Maybe you’re in a similar situation. My main impetus was the belief that life is too short to waste my time and abilities. I knew instinctively that I could do better and make myself happier, and that’s what I set out to do.
That said, you should probably take a good look at your motivations before investing too much, and think hard about the downsides to working for yourself. There are some obvious, practical challenges that probably spring to mind immediately. For example, you might wonder if you can make enough money to live on. Or if you’re in the US, you might have to think about buying your own health insurance. But there are other pitfalls you may not consider when painting a picture of your new venture. Here are some of the questions you might ask yourself (many of which I never thought about before starting this whole crazy small business thing):
- Are you able to manage heaps of small, mundane tasks?
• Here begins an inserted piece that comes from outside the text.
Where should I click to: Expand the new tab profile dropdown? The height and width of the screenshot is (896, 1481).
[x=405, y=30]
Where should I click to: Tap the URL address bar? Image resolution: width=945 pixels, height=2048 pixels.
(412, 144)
- Can you deal effectively with incompetent or dishonest people that might crop up? If not, do you have someone who can help you? (I’ve had some doozies and I’m not very good at yelling at people, but luckily I have someone to help me manage hairy situations)
- Will thinking about work all the time be too taxing for you? Do you have ways you can cope with that?
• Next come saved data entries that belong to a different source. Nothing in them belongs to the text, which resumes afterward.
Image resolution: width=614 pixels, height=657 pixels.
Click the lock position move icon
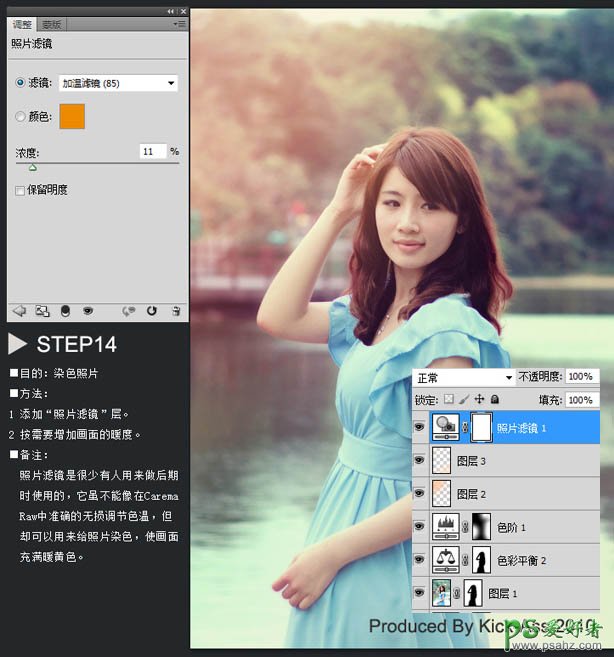(x=479, y=399)
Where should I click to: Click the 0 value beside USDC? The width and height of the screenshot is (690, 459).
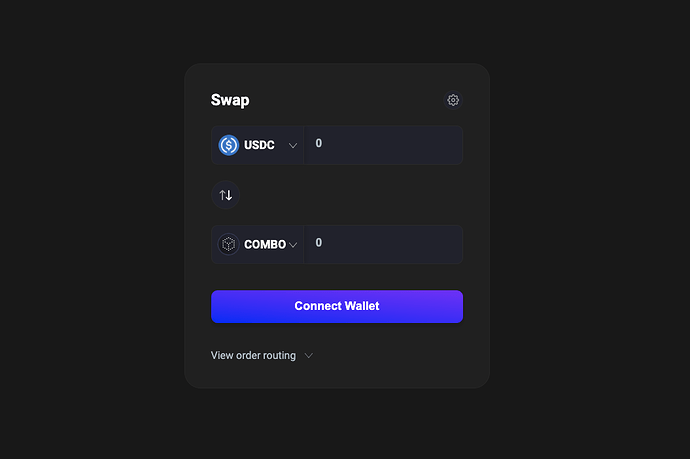319,144
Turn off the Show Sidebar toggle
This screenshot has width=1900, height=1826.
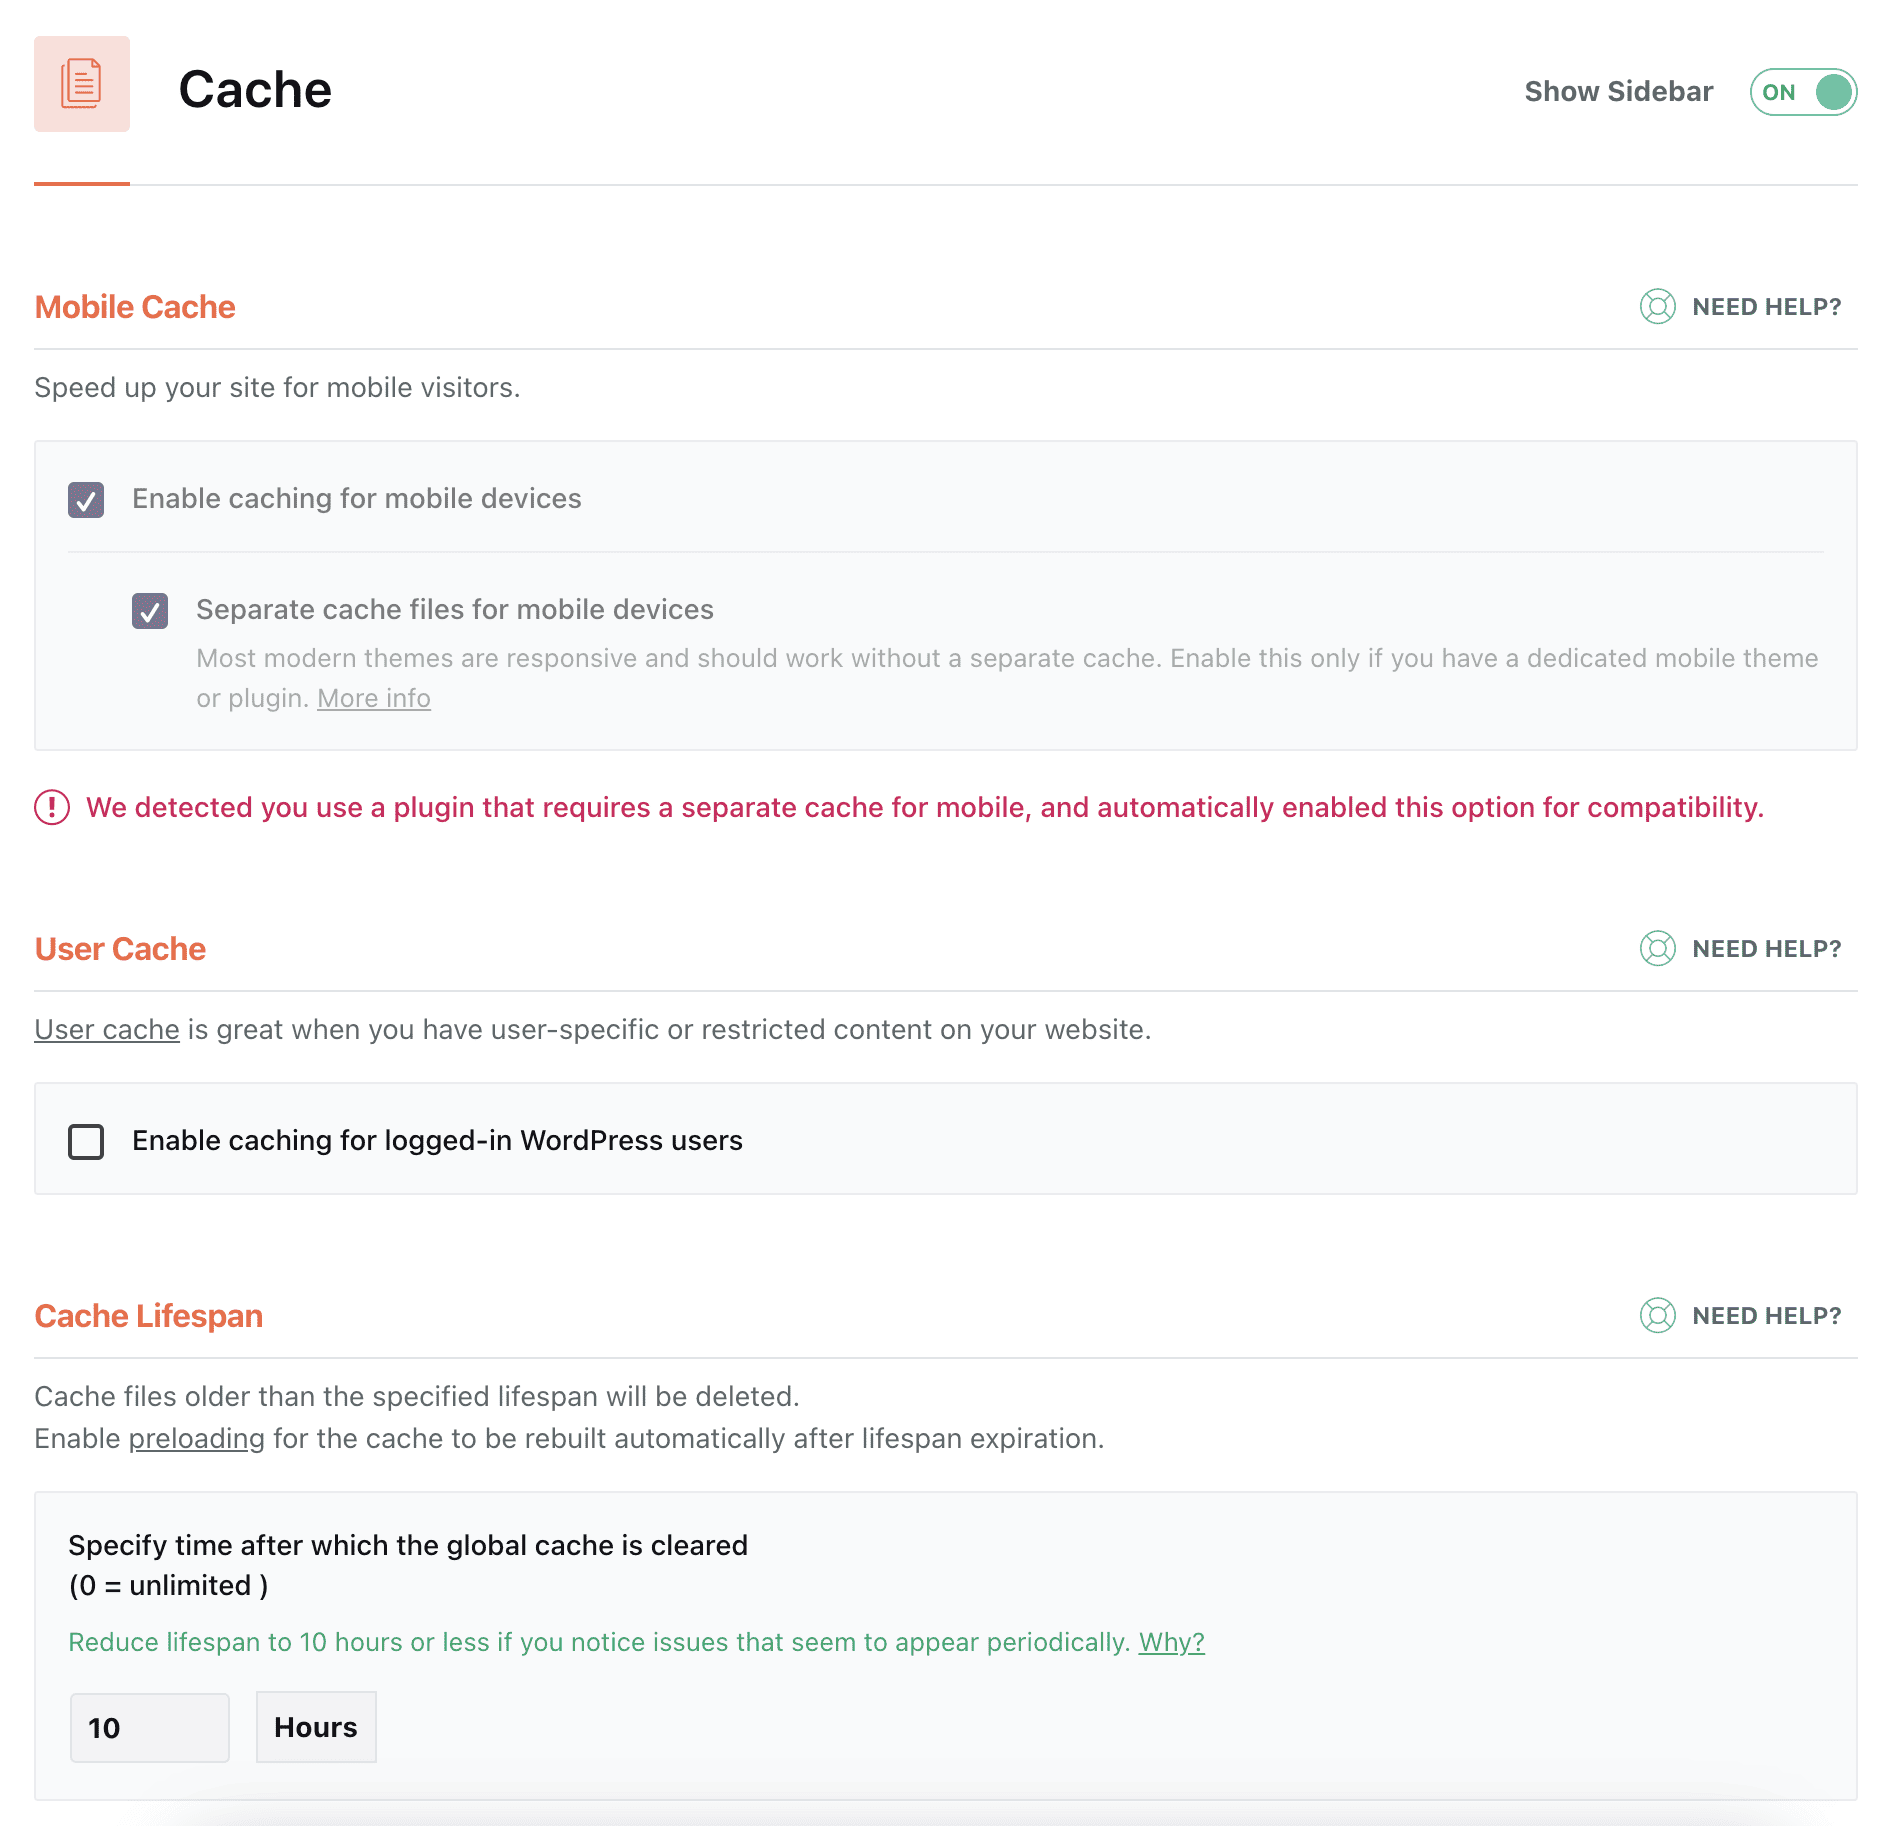[1803, 92]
- Are you willing to sometimes work long hours?
- Can you deal with feedback in a constructive, fair way?
- Are you excited enough about your business idea that you can imagine working on it every day for years to come?
None of this is meant to discourage you. I honestly think that if you’re interested in starting your own business, it’s something you should try at least once. Personally, it’s made me enormously happy, and I know it has that potential for a lot of people.
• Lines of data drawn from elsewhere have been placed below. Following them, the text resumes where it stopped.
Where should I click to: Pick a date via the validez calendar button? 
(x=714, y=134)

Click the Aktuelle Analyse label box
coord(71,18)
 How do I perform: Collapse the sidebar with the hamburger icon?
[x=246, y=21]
And if you’re not ready to make the commitment yet, don’t fret! That may mean that you just give yourself more time to plot and scheme, or it could mean you start with an ultra-small side project and don’t focus immediately on making it bigger. There’s no need to jump into it until you’re ready. Don’t pressure yourself.
With a passion for your business comes a big sense of responsibility, and that can be a lot to deal with. It’s great to be in control of every aspect, but it can also be tough. Later, I’ll write about some concrete strategies I have for dealing with that.
In the meantime: welcome to your own crazy adventure, it will be fun and you will learn more than you ever have. To paraphrase a friend of ours who works for himself, “I’m working harder than I ever have in my life, and I’m loving every minute of it.”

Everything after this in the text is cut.